Soil-based passive biofiltration system is an economically feasible technology for nitrogen removal from onsite wastewater. However, the conventional design requires a large system footprint with limited treatment capacity. In this study, a novel continuous flow biofilter (CFB) with adjustable recirculation and continuous flow pattern was developed for onsite wastewater treatment with a small footprint. Efficient total nitrogen removal (80.1–97.5%) was observed at various hydraulic loadings (0.03–0.12 m3 m−2 d−1), nitrogen loadings (1.1–8.6 g N m−2 d−1) and recycle ratios (2–3) when treating septic tank effluent (STE), with low effluent TN (0.7–13.6 mg N L−1). Nitrous oxide was observed in the denitrification effluent indicating incomplete denitrification at elevated dissolved oxygen levels (3.3–5.8 mg L−1).

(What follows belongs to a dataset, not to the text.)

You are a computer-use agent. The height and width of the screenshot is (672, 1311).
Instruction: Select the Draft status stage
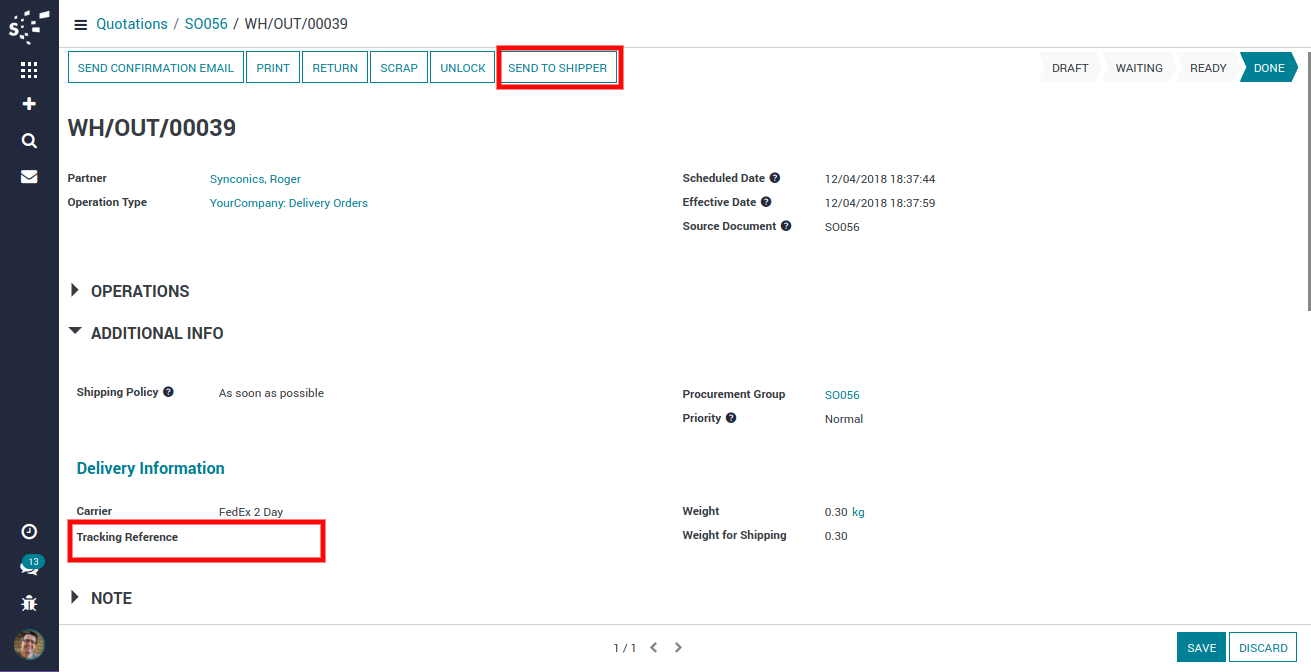pos(1069,68)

Nitrogen removal rate (2.9–7.0 g N m−2 d−1) and ammonium removal rate (2.4–7.2 g N m−2 d−1) were positively correlated with nitrogen loadings increase (1.1–8.6 g N m−2 d−1) but were not significantly impacted by the hydraulic loading rate change (0.08–0.12 m3 m−2 d−1). The total biomass abundance and nitrifying microorganisms decreased significantly as the nitrification columns depth increased, while homogeneous microbial distribution was observed in the denitrification columns. The abundance of ammonium oxidizing archaea (AOA) increased significantly at increased hydraulic and nitrogen loading rate, while the ammonium oxidizing bacteria (AOB) abundance remained steady. The abundance of functional genes involved in denitrification process (nirS, nirK and nosZ) responded differently when hydraulic and nitrogen loading rate changes. Collectively, this study suggested the CFB could efficiently remove nitrogen from onsite wastewater with fluctuating influent compositions and various hydraulic loadings. [Display omitted] •Efficient N removal (80–98%) was achieved by the continuous flow biofilter.•N loading and the pre-aeration condition highly impact the N removal efficiency.•Functional microbial abundance changed differently with operational changes.•Increase of internal recycle ratio (R) did not impact the N removal efficiency.•Nitrous oxide emission was mainly from the denitrification columns.